Frankly, I'm just a casual cheese philanderer. A dairy dilettente. "Yeah?"

"Yeah. Before I even started this job, I knew cheese way more than anybody. But my boss knew orders of magnitude more than I did, and that was a year ago I started learning from her. I just spent the last week with an ex in Hawaii eating shitty food, and I can't wait to go eat some cheese."

What was the phrase my employer used? Show some neck. "What is it that you do?" I'm a cheese cur showing neck.

"I'm a cheesemonger." I'm a cowering mongrel. Maybe she'll give me a rind of parmesan if I visit her -- which, in fact, I think I just might do.

I do still wonder whether she likes cheese as much as a certain Babette. Babette hefts all her swaying furry bellies to come running when she smells chevre, or triple-cream brie, or a bit of feta still dripping with brine. Her complete abandon to epicurean enthusiasm leaves me a little breathless. How can a cat have such discriminating tastes -- eschewing milk and yogurt and creme fraiche in favor of "cheese" -- if cheese isn't, in fact, a distinct biological entity? It's not like she knows a damned thing about the coagulation of proteins, or the action of bacteria on milk sugars, but her little, little brain can put leathery romano and pickled sheep's milk feta and runny brie in the same category, and discriminate them from creme fraiche. Can she really taste the agedness that (usually) distinguishes cheese from other cultured dairy products?

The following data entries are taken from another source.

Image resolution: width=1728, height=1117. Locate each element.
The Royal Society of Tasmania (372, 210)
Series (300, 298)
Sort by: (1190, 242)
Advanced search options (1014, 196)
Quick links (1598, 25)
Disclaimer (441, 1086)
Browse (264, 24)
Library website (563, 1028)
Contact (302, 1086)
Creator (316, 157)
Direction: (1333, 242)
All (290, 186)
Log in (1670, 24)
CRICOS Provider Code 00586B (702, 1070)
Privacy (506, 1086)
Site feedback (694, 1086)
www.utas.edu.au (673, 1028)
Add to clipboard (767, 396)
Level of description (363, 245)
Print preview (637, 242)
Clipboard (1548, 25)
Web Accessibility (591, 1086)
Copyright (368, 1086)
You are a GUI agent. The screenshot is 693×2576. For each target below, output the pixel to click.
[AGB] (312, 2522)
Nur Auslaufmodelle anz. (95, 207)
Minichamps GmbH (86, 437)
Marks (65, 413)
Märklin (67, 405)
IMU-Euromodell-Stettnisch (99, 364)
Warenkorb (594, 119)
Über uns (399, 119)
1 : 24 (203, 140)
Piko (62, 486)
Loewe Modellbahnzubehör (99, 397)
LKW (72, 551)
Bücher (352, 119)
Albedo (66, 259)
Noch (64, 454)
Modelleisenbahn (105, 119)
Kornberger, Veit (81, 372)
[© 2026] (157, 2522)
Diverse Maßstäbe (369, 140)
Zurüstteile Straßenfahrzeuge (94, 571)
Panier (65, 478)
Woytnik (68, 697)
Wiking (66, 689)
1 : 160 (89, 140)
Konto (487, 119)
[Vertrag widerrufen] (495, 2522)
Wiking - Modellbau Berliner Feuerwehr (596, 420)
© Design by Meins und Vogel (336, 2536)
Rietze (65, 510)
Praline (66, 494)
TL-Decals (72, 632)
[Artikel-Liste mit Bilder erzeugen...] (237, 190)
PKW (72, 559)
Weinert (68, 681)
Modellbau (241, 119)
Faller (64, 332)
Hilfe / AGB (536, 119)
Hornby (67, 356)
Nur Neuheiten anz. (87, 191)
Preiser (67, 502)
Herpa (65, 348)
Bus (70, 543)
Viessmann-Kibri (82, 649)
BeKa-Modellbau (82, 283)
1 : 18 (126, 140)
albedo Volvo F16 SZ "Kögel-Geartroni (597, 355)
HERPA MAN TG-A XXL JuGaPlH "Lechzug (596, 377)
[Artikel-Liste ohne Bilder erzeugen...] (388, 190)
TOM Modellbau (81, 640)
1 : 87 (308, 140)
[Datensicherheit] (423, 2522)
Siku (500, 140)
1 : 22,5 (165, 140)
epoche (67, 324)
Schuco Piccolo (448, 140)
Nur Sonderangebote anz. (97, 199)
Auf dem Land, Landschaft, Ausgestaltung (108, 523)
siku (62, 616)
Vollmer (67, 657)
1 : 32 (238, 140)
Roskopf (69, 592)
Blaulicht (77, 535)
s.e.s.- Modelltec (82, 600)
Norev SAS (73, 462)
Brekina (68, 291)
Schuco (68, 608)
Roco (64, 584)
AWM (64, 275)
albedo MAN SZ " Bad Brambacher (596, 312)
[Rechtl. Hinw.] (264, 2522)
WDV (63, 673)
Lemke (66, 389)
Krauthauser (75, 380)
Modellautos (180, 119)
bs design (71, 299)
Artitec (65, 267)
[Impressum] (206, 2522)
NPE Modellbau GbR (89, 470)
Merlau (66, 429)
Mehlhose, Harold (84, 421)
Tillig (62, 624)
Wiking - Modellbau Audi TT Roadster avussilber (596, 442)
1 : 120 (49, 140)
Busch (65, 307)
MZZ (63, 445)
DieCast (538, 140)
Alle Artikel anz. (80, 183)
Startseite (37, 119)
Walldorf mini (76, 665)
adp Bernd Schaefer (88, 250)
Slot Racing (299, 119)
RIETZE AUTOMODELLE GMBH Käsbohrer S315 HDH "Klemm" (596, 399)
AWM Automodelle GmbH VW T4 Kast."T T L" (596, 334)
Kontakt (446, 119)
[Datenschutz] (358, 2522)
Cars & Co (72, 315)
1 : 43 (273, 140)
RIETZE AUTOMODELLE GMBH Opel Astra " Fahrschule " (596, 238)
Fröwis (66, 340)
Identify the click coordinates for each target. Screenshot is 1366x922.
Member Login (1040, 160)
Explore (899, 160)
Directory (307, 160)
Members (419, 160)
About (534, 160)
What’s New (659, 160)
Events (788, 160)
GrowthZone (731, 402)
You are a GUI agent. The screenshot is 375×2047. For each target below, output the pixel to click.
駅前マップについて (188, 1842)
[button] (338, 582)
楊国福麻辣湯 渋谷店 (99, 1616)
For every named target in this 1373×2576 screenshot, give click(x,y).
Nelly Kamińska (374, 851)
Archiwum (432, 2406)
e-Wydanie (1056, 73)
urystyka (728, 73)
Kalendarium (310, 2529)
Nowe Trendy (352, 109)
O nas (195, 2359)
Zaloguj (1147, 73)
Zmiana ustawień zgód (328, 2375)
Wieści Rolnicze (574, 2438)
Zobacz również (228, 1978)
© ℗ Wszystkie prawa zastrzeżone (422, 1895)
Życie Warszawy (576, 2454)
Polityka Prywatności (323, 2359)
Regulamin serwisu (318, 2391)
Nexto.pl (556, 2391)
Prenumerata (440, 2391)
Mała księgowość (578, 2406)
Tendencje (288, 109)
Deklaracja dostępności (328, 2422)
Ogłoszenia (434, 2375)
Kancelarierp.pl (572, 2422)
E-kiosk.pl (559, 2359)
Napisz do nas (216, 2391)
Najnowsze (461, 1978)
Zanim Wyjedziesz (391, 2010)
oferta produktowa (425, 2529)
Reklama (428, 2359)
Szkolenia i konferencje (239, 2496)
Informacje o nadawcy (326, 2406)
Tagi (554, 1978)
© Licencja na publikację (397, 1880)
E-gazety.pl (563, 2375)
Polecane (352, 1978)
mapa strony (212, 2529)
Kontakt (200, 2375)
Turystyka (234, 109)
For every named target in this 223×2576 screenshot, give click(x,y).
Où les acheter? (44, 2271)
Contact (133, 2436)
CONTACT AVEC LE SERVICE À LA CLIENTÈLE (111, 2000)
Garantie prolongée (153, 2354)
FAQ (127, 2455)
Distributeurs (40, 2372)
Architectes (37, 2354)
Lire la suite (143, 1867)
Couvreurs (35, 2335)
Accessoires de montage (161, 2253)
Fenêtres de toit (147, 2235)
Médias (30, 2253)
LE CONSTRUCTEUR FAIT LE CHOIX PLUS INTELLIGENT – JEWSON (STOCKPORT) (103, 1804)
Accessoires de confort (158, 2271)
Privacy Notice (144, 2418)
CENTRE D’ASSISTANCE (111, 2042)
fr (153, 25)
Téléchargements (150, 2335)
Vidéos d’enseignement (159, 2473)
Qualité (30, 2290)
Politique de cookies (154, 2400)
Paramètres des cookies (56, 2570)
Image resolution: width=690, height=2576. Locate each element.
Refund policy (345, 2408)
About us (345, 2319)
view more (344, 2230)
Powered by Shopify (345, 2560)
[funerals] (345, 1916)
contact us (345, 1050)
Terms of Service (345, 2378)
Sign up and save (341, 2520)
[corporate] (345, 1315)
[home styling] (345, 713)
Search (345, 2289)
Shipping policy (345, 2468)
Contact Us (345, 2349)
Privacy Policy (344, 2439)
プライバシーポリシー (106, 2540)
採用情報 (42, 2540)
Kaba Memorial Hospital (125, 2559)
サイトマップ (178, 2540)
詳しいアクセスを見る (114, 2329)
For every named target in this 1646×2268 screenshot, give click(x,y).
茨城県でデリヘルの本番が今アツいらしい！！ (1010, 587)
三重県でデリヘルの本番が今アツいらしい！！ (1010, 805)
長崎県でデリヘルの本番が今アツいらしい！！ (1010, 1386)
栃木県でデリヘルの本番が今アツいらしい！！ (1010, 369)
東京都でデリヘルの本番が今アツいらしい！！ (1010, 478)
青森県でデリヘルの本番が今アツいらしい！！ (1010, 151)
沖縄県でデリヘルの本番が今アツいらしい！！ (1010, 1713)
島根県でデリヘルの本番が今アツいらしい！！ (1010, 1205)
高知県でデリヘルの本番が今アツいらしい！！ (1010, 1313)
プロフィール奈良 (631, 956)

I know; it's very tedious when people ascribe wonderful intelligence to their pets. But I'm doing just the opposite. Bless her, Babette isn't such a clever one -- leaving me to think it's the cheese that's so very smart. After all, the strangest thing about cheese is that it tastes like cat piss and soiled garments -- eminently nasty things -- but somehow dupes us into enjoying those same fungal flavors. And not without some advantage to itself. Think of the nice treatment we give our favorite cheese cultures (VIP petri dishes, nubile young cheesemongers). Rather a useful leg up in the cutthroat world of bacterial survival, no?

It's a clever cheese, I tell you.

1 comment:

Robin S said...

It hardly comes as a surprise that the cheese is not the disciple. It's 'cultured,' after all. One stews, one ferments, among the living particles everywhere and the air, and what results? Culture. But the name of this culture hinges on so many things: the stagnation of the air, precise coolness or warmth, slanting sun rays, wafting oak, minerals in dirt. Is wine so different in this?